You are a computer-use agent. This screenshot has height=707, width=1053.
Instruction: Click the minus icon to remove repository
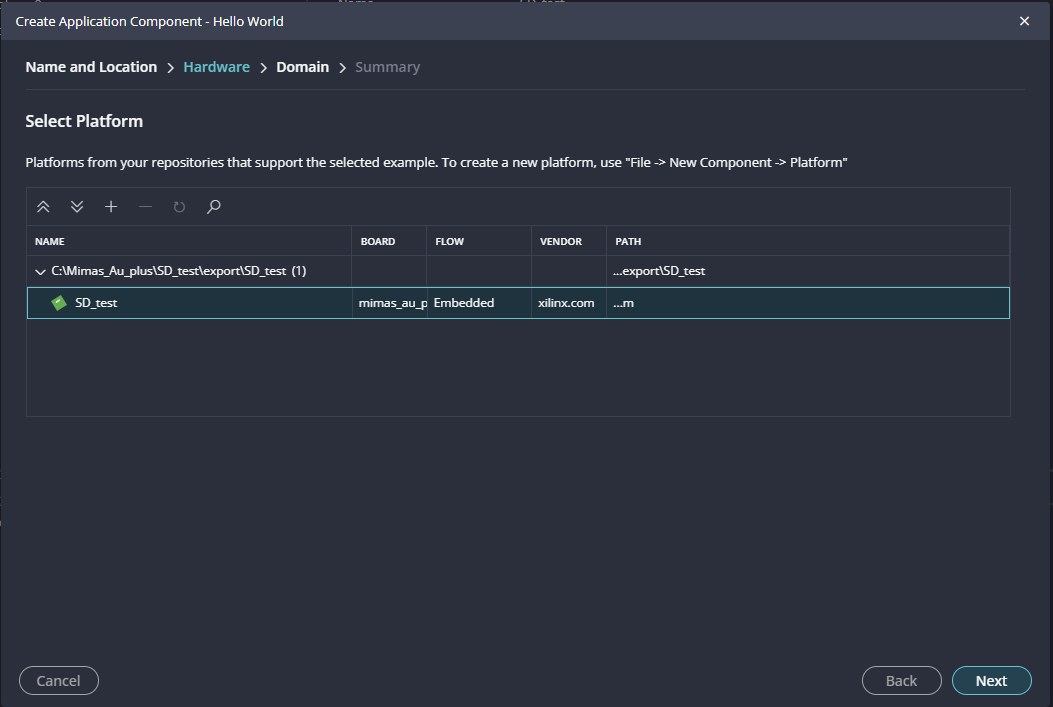145,207
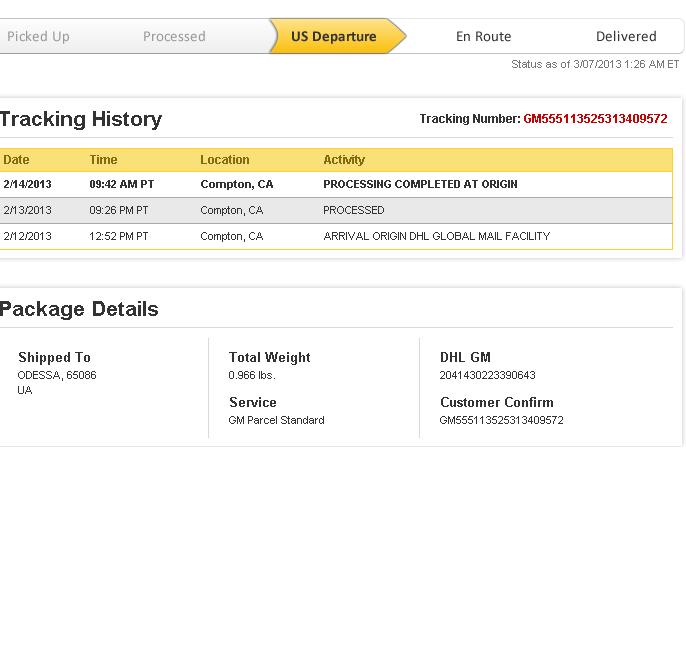The width and height of the screenshot is (686, 659).
Task: Click the highlighted US Departure step
Action: pyautogui.click(x=333, y=36)
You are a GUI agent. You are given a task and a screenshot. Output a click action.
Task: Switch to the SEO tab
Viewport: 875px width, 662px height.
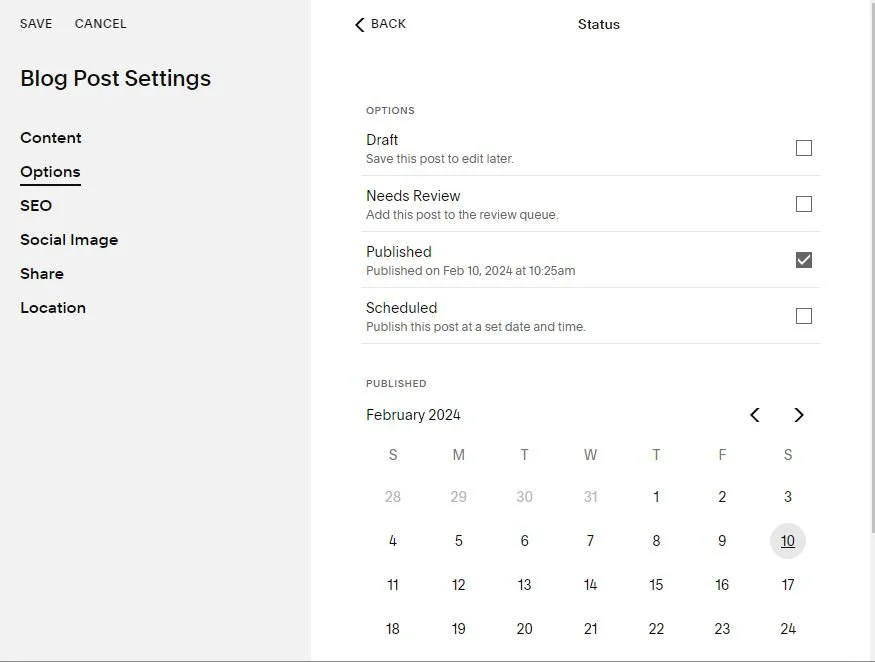[36, 206]
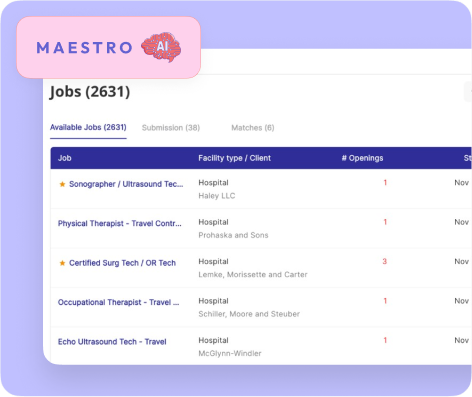Open the Submission (38) tab

coord(171,128)
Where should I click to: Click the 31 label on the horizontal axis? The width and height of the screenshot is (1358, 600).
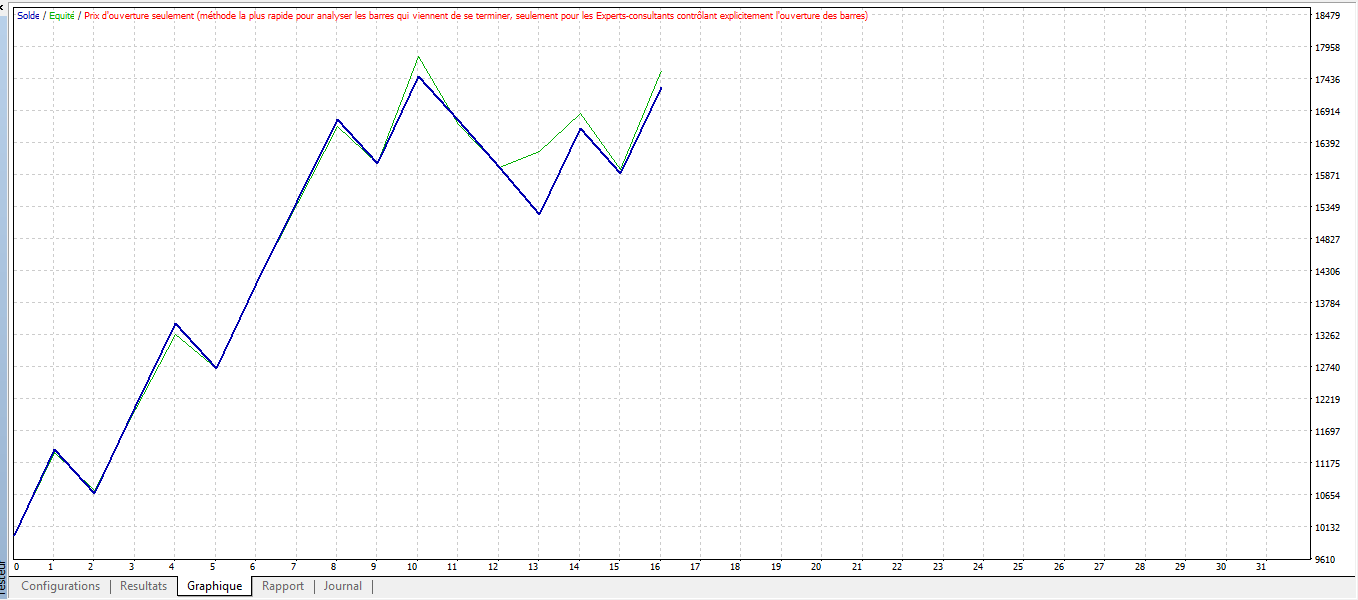(1261, 567)
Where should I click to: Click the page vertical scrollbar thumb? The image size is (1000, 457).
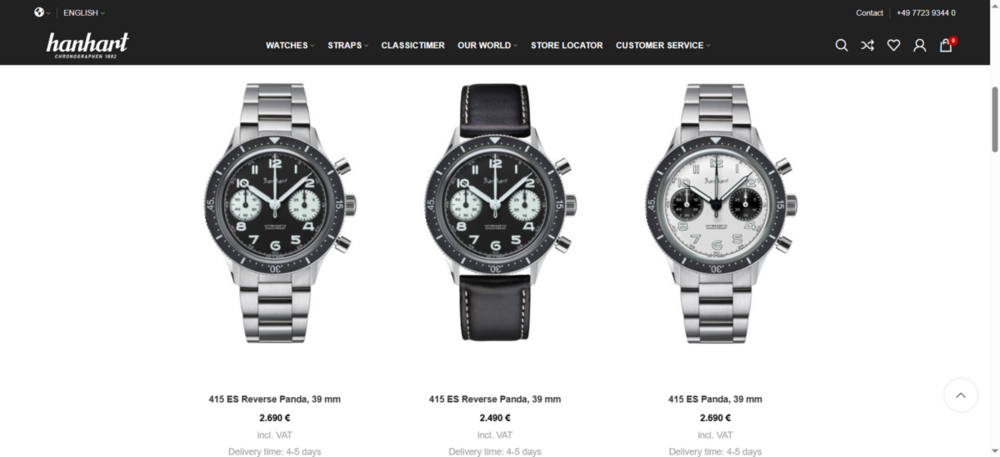(x=994, y=119)
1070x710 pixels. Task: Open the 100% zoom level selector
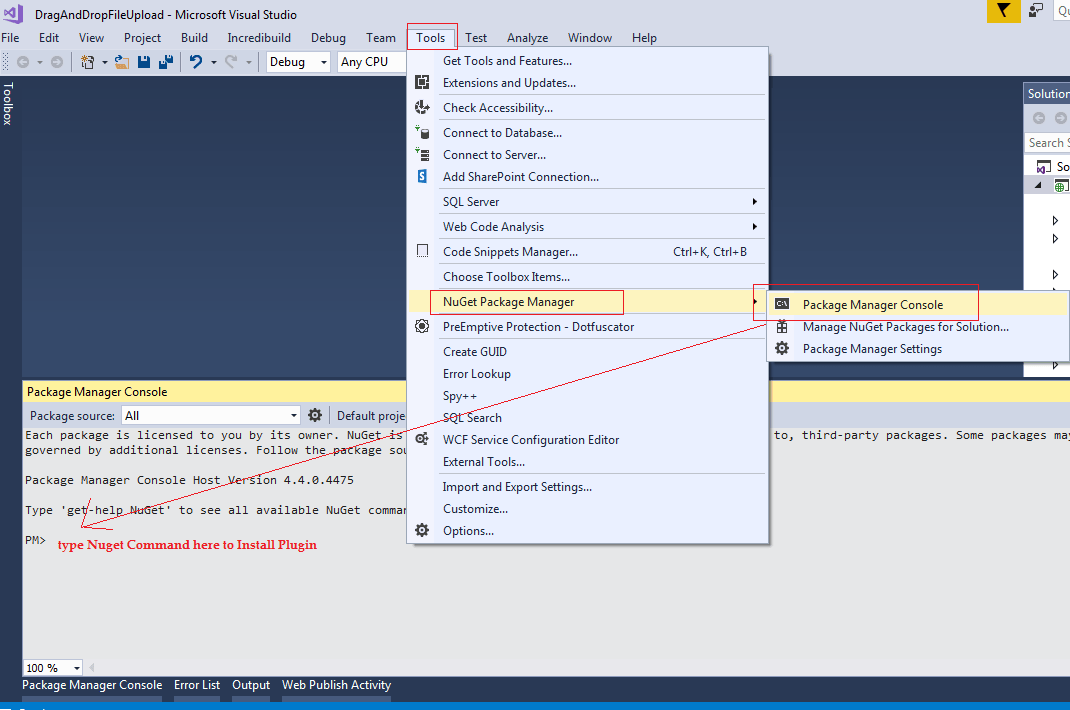tap(52, 667)
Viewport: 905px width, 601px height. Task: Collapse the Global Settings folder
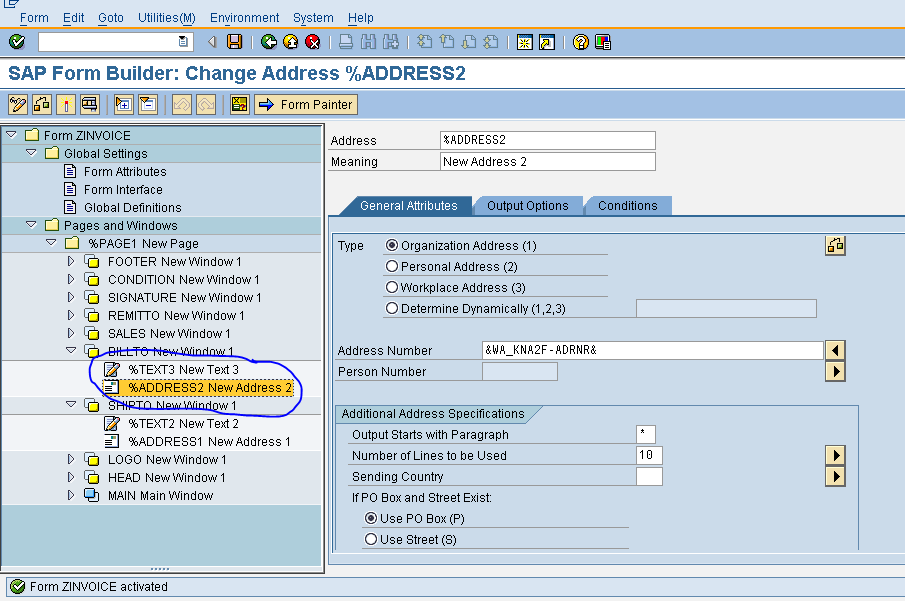31,153
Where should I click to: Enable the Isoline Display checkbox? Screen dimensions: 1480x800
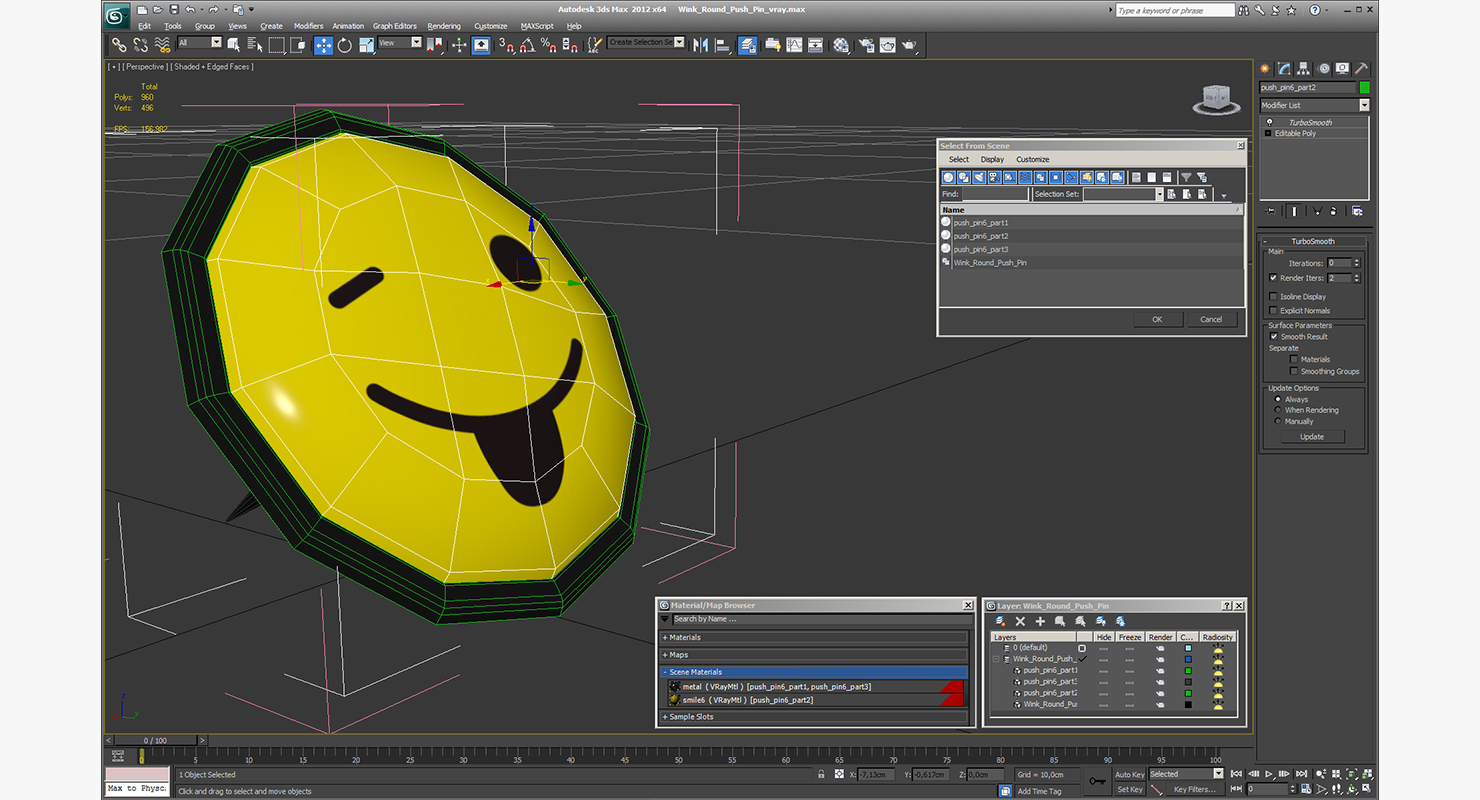click(1273, 297)
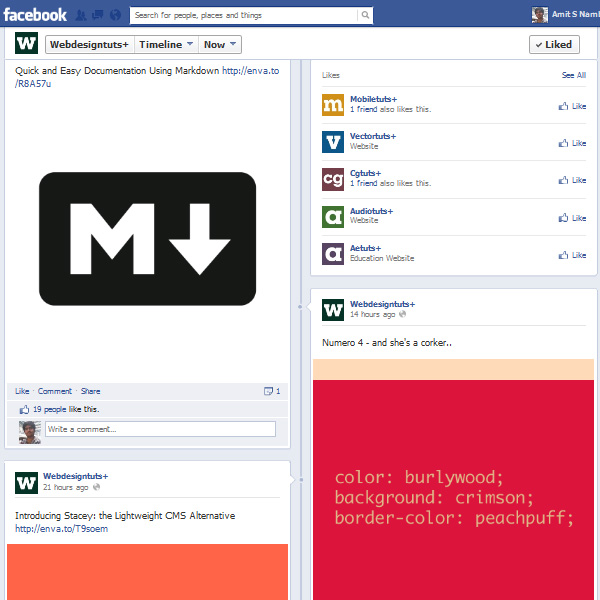Screen dimensions: 600x600
Task: Click the Audiotuts+ page icon
Action: coord(333,216)
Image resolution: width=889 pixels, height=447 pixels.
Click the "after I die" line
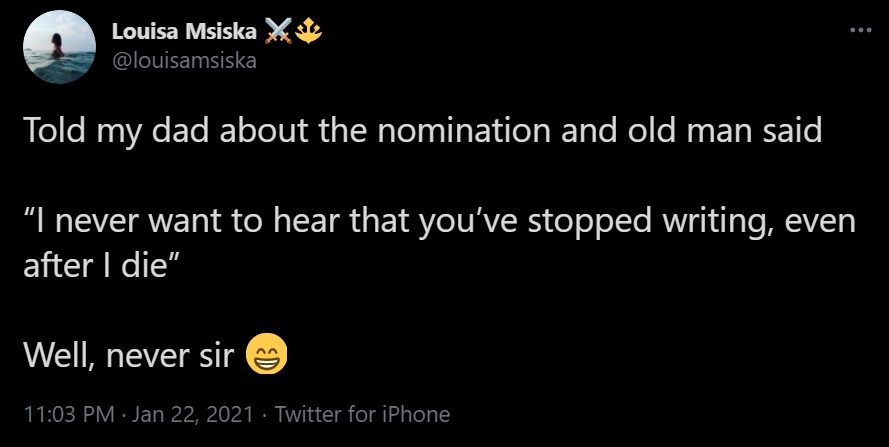point(96,264)
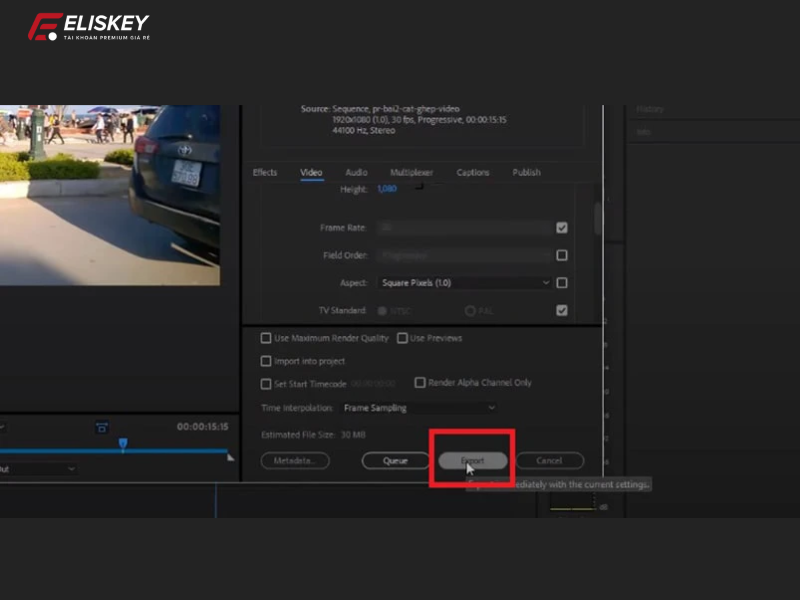The image size is (800, 600).
Task: Enable Import into project
Action: click(x=265, y=360)
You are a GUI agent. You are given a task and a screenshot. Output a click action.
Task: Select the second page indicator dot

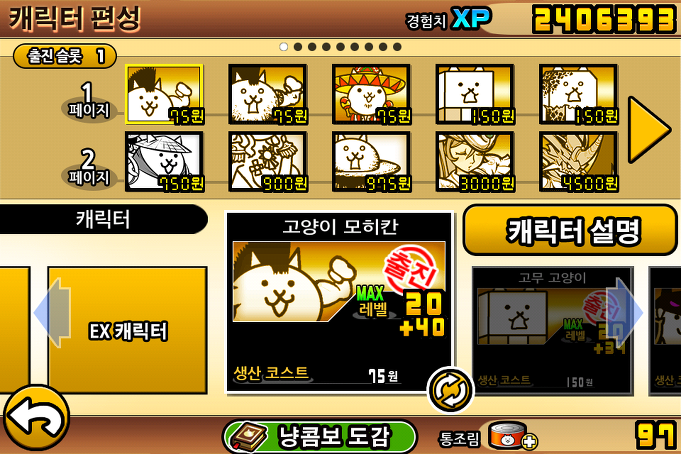[298, 46]
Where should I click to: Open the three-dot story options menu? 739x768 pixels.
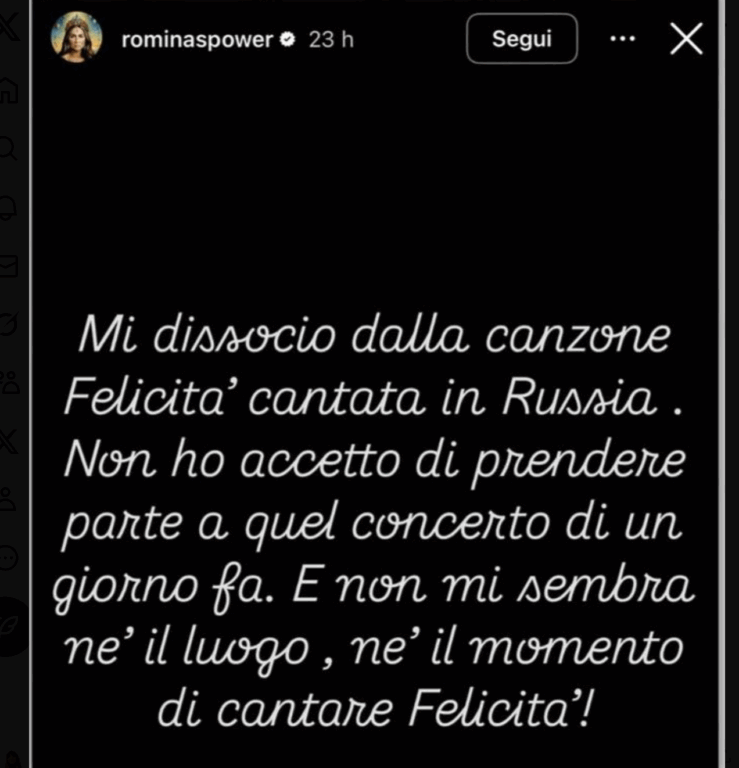[623, 39]
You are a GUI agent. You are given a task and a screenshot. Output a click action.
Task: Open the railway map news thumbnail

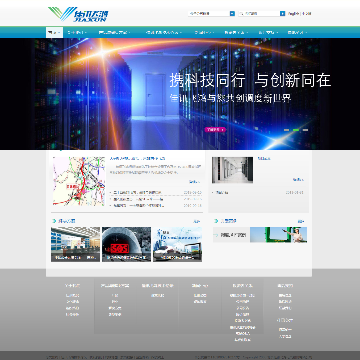point(79,181)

★ ★ ★ ★ ★ ★ ★

Excluding pictures, copy exactly the lines from the line containing "Where should I click to: Click the 31" through the last line of the data, inclusive.

YOUR SOLUTION:
Where should I click to: Click the 31 label on the horizontal axis? The width and height of the screenshot is (1358, 600).
(1261, 567)
Where should I click to: Click the page vertical scrollbar thumb? The image size is (1000, 457).
(x=994, y=119)
1070x710 pixels. Task: Open the 100% zoom level selector
tap(52, 667)
Viewport: 905px width, 601px height. Task: Collapse the Global Settings folder
31,153
Where should I click to: Enable the Isoline Display checkbox? Screen dimensions: 1480x800
click(1273, 297)
Screen dimensions: 600x600
Task: Click the Audiotuts+ page icon
Action: coord(333,216)
Image resolution: width=889 pixels, height=447 pixels.
Click the "after I die" line
point(96,264)
The image size is (800, 600).
Task: Enable Import into project
Action: click(x=265, y=360)
You are a GUI agent. You are given a task and a screenshot. Output a click action.
Task: Select the second page indicator dot

[298, 46]
Where should I click to: Open the three-dot story options menu? 739x768 pixels.
[623, 39]
You are a GUI agent. You are given a task and a screenshot. Output a click action.
Task: Open the railway map news thumbnail

point(79,181)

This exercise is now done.